(Bloomberg) -- President Xi Jinping’s push to spur lending in his economy stands to benefit Postal Savings Bank of China Ltd., whose ubiquitous green-fronted outlets have been luring deposits across the nation.
This branch network, the widest in the world, has become a source of cheap funds for the lender, ensuring it’s better placed than rivals amid the government’s crackdown on riskier financing. Postal Bank is China’s best-performing financial stock this year, and analysts surveyed by Bloomberg say its shares could rise an average 26 percent from the current HK$4.55.
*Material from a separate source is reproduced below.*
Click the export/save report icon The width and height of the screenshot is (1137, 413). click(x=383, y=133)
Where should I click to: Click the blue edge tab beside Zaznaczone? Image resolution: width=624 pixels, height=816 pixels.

“The valuation of Postal Bank is still pretty reasonable after the rally, therefore investors remain pretty bullish about the stock,” said Liao Chenkai, a Shanghai-based analyst with Capital Securities Corp. The bank’s net interest income will keep growing this year as regulators encourage lending and demand for corporate loans will continue, he said.
Postal Bank’s profit is forecast to rise 16 percent in 2018, twice as fast as its five largest state rivals. The bank had 8.4 trillion yuan ($1.2 trillion) in deposits as of March 31, of which less than half were extended as loans, compared with 70 percent for China’s banking sector. Meanwhile, its bad-debt ratio stood at 0.7 percent, compared with 1.75 percent for the entire industry.
Postal Bank also seems more fairly valued now, after falling about 19 percent from its June high. The correction was triggered by Goldman Sachs Group Inc (NYSE:GS)., which downgraded the stock citing its high valuation. That has narrowed the price-to-book ratio versus Industrial & Commercial Bank of China Ltd., the nation’s largest lender.
All this gives the bank room to boost lending. China’s financial regulators have taken several steps to free up credit in the past month and recently ordered the nation’s lenders to boost credit support for infrastructure projects, small businesses, agriculture and exporters, as economic growth slows and concerns rise about the trade standoff with the U.S.
Postal Bank’s outlook will depend on its earnings -- due Tuesday -- and progress on its capital raising, said Chen Shujin, an analyst at Huatai Securities Co. The Beijing-based bank in 2017 announced plans to sell shares on the mainland, less than a year after raising $7.6 billion from an initial public offering in Hong Kong. Its core tier-1 capital adequacy ratio was 8.85 percent at end-March, lower than other large state banks.
“We anticipate share prices of China banks will rebound in the short-term after announcing solid second-quarter operating figures,” CCB International’s analyst Lawrence Chen wrote in a note this month. He predicts Postal Bank’s profit will increase 15 percent and has an “outperform” rating on the stock.
Postal Bank has more than 40,000 outlets nationwide and over 550 million retail customers. The stock has gained 12 percent in Hong Kong this year, compared with an average 11 percent drop for all Hong Kong-listed Chinese banks.